Часа через два Сергей столкнулся с Ростопчиным и спросил его, видел ли он Безбородко.
- А, так это вы его ко мне направили! - насмешливо улыбнувшись, отвечал Ростопчин. - Впрочем, я так и думал. Я заметил, как он сначала искал вас и видел, что вы с ним беседовали…
Когда он все успевал замечать и видеть? Он весь день, несмотря на бессонную ночь, был на ногах, появлялся то здесь, то там, исполнял поручения цесаревича; выслушивал всех, кто к нему обращался, а к нему обращались очень многие, - и с каждым часом казался все оживленнее, все бодрее.
- Как же вы отнеслись к его просьбе ходатайствовать перед цесаревичем? - спросил Сергей.
- Как отнесся? Конечно, с полным желанием ему услужить… и уже успел в этом. Безбородко человек хитрый, и высоких нравственных качеств я что-то вовсе не наблюдал в нем. Он вздумал теперь уверять меня в своей дружбе; но эта дружба только что началась, потому что до сих пор раза два, три он даже делал мне большие неприятности. И уже, во всяком случае, относился ко мне свысока, как к ничтожному мальчишке. Но дело в том, что я равнодушен к этому, и мне нет дела до его нравственных качеств. Я знаю одно - это самый способный человек из всех, кого нам здесь оставляет императрица; без него мы не обойдемся, он крайне нужен России…
- Но чего же он боится? Разве это правда, что он в такой немилости был у цесаревича?
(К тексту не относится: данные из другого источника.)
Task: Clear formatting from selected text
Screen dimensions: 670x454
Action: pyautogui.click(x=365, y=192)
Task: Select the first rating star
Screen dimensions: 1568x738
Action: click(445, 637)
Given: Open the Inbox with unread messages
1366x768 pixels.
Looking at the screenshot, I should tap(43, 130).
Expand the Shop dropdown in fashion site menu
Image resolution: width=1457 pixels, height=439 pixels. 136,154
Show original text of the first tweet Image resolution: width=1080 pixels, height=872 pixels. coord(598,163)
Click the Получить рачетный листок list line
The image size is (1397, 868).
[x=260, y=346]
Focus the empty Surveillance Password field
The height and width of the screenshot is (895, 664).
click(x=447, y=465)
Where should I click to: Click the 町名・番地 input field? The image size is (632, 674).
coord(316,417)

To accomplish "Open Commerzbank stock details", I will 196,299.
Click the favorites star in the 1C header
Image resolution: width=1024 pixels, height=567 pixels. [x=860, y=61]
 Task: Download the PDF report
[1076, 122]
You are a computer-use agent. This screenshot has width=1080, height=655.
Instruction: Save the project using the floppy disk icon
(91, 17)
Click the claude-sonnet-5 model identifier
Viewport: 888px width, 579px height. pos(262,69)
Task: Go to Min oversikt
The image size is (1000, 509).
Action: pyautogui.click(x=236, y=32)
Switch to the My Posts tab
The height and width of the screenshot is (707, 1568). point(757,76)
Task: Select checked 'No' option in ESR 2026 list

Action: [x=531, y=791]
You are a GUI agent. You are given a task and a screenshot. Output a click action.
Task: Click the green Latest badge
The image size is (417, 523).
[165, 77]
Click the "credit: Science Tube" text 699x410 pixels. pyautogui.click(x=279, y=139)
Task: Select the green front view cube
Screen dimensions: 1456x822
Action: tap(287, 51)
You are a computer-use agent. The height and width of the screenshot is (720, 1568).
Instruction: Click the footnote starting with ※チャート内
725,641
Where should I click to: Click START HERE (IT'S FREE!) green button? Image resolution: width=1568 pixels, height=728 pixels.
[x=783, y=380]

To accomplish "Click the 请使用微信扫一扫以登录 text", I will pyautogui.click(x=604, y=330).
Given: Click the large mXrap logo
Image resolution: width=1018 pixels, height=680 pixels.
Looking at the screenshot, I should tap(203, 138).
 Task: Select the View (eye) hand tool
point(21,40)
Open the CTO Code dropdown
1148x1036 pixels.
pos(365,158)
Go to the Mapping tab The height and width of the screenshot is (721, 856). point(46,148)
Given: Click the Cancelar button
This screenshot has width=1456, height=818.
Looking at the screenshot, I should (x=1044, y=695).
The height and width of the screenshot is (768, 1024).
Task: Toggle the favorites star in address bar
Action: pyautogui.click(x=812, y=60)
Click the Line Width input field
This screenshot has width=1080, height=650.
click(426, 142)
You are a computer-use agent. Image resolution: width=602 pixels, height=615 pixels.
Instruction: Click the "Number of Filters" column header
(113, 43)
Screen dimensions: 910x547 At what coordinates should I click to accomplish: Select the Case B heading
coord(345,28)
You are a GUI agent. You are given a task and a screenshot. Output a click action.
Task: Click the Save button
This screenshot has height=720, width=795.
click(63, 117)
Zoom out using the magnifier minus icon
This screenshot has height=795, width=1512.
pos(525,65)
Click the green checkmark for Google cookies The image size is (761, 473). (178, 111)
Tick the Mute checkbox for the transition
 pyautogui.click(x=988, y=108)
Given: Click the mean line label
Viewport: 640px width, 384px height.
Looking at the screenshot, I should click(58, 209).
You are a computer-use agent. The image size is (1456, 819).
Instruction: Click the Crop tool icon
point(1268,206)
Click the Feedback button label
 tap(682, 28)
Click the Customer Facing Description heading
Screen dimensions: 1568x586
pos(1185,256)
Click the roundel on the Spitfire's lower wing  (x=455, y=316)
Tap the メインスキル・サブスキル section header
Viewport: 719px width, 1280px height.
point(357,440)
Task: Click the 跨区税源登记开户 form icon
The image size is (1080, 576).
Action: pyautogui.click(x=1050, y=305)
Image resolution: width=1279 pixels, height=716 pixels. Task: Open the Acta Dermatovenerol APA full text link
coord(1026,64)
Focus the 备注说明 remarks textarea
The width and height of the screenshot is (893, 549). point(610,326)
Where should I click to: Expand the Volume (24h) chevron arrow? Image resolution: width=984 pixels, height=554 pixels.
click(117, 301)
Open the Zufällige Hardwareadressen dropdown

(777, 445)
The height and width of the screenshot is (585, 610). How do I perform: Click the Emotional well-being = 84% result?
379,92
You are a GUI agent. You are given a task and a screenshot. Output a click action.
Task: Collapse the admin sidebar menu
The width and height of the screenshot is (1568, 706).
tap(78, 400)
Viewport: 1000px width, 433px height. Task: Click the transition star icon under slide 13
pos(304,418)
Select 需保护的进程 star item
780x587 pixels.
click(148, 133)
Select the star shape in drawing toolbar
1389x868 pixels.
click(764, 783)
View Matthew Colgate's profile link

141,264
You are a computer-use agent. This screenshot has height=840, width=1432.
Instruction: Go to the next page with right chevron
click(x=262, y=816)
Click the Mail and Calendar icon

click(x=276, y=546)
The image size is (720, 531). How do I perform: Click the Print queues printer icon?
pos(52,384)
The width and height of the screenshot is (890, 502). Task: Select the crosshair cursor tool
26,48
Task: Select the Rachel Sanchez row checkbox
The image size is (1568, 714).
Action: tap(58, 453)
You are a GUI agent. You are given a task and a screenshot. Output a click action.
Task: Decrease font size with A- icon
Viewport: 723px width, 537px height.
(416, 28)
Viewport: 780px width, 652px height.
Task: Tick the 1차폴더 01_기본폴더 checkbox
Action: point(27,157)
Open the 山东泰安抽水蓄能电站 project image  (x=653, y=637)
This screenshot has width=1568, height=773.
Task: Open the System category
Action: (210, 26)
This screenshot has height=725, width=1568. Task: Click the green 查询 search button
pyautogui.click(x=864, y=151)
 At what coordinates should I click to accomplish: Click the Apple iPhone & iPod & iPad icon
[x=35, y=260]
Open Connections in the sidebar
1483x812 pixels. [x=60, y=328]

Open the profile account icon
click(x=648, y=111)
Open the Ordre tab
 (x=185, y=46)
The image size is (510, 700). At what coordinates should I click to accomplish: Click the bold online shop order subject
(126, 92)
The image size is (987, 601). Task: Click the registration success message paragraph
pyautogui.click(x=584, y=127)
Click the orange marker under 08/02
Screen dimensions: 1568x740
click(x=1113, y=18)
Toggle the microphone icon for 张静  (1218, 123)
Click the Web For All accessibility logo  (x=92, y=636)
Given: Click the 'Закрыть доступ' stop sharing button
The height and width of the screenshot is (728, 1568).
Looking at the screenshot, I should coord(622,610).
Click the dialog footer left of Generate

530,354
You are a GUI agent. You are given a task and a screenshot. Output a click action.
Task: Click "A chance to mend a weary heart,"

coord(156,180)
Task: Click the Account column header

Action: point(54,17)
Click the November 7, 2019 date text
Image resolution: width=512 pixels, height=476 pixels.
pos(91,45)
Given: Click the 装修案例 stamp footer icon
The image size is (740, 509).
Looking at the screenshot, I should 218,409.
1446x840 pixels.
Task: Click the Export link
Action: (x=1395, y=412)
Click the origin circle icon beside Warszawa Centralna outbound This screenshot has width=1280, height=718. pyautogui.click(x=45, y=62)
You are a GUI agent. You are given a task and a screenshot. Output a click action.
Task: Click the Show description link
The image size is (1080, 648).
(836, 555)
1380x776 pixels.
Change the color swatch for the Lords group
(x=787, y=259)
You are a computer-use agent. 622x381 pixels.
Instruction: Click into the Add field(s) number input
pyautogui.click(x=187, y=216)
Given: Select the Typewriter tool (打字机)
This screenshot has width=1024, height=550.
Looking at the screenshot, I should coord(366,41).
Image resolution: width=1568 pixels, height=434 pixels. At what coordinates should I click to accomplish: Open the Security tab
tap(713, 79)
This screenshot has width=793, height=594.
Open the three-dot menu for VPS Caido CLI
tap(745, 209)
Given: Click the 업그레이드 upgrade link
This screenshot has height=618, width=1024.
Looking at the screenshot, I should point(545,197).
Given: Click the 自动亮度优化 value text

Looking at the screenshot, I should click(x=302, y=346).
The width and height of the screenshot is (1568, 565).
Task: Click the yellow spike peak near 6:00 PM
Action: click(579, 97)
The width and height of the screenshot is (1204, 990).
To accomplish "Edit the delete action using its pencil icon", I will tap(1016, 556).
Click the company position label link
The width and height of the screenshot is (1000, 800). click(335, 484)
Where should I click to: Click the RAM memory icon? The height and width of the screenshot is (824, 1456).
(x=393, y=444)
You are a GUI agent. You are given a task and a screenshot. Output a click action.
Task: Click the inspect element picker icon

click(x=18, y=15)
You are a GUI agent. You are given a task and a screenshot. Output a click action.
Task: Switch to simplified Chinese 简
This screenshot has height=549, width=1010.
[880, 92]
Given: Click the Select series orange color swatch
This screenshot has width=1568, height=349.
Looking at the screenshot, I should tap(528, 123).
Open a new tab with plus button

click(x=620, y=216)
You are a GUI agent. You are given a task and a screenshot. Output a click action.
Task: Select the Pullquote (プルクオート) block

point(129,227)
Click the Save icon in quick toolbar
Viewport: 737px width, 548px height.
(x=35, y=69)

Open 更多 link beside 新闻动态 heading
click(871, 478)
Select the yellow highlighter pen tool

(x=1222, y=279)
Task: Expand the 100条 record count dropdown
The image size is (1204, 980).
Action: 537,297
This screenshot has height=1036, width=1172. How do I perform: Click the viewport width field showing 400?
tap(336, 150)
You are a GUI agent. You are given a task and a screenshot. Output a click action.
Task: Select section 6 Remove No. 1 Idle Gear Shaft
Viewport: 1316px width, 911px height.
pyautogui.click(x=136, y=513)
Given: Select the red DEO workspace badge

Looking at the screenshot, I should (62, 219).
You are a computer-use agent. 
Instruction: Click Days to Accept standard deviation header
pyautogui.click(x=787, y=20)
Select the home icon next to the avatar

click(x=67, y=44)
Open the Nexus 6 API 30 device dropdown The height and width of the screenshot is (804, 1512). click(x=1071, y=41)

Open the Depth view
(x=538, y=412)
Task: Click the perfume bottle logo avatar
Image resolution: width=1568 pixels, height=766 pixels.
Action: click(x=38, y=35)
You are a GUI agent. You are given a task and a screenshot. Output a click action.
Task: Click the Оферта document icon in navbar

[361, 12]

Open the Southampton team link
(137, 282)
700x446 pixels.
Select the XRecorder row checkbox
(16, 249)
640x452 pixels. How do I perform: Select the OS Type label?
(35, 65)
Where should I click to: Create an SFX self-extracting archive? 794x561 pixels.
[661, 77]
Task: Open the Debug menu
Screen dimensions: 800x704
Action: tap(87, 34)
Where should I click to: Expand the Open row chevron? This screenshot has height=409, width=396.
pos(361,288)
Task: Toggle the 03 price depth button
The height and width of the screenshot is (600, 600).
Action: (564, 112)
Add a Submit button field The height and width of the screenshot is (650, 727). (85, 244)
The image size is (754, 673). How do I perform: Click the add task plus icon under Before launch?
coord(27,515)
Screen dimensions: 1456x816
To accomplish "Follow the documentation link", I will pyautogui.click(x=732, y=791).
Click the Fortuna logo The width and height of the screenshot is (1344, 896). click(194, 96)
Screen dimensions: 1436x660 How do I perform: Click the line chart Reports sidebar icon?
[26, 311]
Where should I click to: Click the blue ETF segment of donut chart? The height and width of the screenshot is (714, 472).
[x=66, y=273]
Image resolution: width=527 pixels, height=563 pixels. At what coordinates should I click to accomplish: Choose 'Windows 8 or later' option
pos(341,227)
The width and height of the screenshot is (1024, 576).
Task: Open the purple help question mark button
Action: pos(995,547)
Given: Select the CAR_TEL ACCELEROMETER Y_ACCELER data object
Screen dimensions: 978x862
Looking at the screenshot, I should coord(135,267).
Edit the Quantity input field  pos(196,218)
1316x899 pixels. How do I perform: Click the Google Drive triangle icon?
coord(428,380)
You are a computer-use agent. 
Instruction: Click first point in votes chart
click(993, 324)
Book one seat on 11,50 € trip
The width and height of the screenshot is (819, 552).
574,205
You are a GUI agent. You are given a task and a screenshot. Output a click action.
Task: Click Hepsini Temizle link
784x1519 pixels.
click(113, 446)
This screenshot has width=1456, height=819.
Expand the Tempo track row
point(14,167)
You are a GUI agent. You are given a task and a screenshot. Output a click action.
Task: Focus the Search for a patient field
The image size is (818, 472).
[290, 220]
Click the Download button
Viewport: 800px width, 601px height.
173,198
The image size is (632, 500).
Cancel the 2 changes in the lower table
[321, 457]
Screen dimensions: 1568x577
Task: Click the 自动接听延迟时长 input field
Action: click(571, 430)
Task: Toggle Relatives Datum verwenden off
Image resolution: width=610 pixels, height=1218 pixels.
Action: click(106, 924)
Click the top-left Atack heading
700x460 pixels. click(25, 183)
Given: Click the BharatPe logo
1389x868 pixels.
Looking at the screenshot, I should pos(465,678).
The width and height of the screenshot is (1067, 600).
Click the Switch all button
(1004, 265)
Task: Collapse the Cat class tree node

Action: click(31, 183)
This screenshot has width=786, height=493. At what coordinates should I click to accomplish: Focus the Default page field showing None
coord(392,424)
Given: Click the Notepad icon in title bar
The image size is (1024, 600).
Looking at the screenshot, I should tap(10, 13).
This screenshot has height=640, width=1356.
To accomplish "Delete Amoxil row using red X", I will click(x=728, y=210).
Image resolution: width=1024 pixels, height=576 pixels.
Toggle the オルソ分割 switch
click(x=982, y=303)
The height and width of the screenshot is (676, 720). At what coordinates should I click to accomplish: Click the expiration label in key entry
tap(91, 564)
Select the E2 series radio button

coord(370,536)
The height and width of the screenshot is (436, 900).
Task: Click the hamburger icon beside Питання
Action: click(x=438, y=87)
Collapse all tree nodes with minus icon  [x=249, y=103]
- Правда, был, но мне уже удалось изменить это…
- Каким образом?
- Выслушав его, я отправился к цесаревичу и так навел разговор, что оказалось удобным описать отчаяние Безбородки. Я выставил все значение этого человека, все его достоинства как государственного деятеля: его опытность, познания, невероятную память. Цесаревич внимательно меня выслушал, очевидно, согласился со мною и велел мне уверить Безбородку, что он не питает к нему особенного неудовольствия, просит его забыть все происшедшее, полагается на его усердие и ждет его помощи. Если бы вы знали, как просиял наш граф, даже позабыл о своем горе, а ведь горе его искреннее… О, как много золота и грязи может вместиться в одном и том же человеке!.. Впрочем, теперь, мой друг, не до философии… вон уже опять меня, кажется, ищут… верно, опять к нему… Ну, денек!..
Он отошел от Сергея.
Скоро цесаревич потребовал к себе Безбородку и приказал ему изготовить указ о восшествии на престол. После этого начались распоряжения. Графу Остерману было велено ехать к графу Моркову, взять у него все бумаги, запечатать их и привезти во дворец. Это приказание сделалось всем известным, так как растерявшийся Остерман не мог сообразить, как бы ему как можно обстоятельнее исполнить возложенное на него поручение, и решился собственноручно принести все бумаги цесаревичу. Он увязал их в две скатерти и тащил эти огромные тюки через все дворцовые комнаты, едва двигаясь под своей ношей.
Затем Ростопчин получил повеление запечатать кабинет государыни.
Было уже три часа. Между медиками, окружавшими тело Екатерины, произошло движение. Пульс умиравшей начал слабеть. Она лежала по-прежнему недвижно с закрытыми глазами. Хрипота в горле усиливалась с каждой минутой, так что даже в соседней комнате можно было ее расслышать. Вся кровь ударяла в голову, и лицо багровело.
Зубов с громким рыданием выбежал из спальни. Он дрожал всем телом и несколько раз хватался за горло, ему нечем было дышать, у него пересохло во рту.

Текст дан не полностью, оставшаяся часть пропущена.